[Ausgewählter Auszug]
Im Obergeschoss des Alten Rathauses befindet sich die frühere Kämmereistube, von der aus das Leben und Treiben in der Halle durch ein kleines Fenster vom Stadtkämmerer gut zu überblicken war. Hier hat die Bürger‑Schützen‑Gilde von 1380 ihr Gildezimmer mit ihren vielfältigen Utensilien einrichten dürfen. Bemerkenswert ist die große Zinnhumpensammlung, gestiftet von altgedienten Gildebrüdern, Majestäten, Hauptleuten und Freunden der historischen Gilde.

Geschichte der Bürger-Schützen-Gilde von 1380

Im deutschsprachigen Raum gab es schon im 8. Jahrhundert Gilden. Steinburg war lange Zeit eine der gildenreichsten Landschaften ganz Deutschlands. Die Bezeichnung „ Gill", „Gild" oder „Gilde" wurde zu einem Sammelbegriff für einen Zusammenschluss zu einem besonderen Zweck.
[/Ausgewählter Auszug]
[Gespeicherte Datensätze]
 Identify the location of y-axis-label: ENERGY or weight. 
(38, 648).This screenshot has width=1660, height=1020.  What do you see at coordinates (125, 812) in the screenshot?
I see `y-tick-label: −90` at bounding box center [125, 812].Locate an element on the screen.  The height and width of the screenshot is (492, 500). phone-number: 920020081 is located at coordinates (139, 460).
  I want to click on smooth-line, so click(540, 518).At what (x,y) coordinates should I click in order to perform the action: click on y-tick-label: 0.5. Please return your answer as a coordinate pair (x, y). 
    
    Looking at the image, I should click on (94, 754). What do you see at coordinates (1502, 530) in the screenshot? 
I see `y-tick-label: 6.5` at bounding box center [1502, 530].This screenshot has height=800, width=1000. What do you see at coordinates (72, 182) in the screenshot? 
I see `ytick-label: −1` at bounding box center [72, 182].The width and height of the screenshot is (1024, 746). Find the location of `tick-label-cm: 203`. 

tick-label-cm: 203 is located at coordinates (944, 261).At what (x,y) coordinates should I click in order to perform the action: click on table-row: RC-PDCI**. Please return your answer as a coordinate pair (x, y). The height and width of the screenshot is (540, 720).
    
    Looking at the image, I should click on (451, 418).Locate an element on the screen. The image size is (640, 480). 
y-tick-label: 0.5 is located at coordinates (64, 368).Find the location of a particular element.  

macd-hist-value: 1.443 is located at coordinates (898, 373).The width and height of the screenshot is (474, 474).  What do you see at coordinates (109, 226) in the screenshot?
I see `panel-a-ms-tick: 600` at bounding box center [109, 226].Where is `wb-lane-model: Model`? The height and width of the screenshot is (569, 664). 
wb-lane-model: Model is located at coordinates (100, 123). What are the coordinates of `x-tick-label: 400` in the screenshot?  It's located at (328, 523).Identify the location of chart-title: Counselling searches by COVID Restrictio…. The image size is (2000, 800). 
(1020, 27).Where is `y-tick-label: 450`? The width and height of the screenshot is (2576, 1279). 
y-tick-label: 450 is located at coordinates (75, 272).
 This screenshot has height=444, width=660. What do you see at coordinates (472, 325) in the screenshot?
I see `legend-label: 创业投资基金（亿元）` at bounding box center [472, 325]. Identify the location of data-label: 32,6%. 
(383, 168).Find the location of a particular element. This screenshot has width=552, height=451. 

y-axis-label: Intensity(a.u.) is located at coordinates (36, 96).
[/Gespeicherte Datensätze]
Zu lösende Aufgaben ▸
- a) Gib für jede der folgenden Aussagen mit Ja oder Nein an, ob sie mit dem Auszug zum Alten Rathaus übereinstimmt, und zitiere jeweils wörtlich die entscheidenden Worte des Auszugs. (i) Die Zinnhumpensammlung wurde von der Stadt gestiftet. (ii) Gilden gab es im deutschsprachigen Raum bereits im 8. Jahrhundert. (iii) Die frühere Kämmereistube liegt im Erdgeschoss des Alten Rathauses.
- b) Beantworte anhand des Auszugs zum Alten Rathaus, wodurch der Stadtkämmerer das Leben und Treiben in der Halle überblicken konnte.

Erwartete Lösungen ▸
- a)
(i) Nein: „gestiftet von altgedienten Gildebrüdern, Majestäten, Hauptleuten und Freunden der historischen Gilde"
(ii) Ja: „Im deutschsprachigen Raum gab es schon im 8. Jahrhundert Gilden."
(iii) Nein: „Im Obergeschoss des Alten Rathauses befindet sich die frühere Kämmereistube"

- b) Durch ein kleines Fenster der früheren Kämmereistube.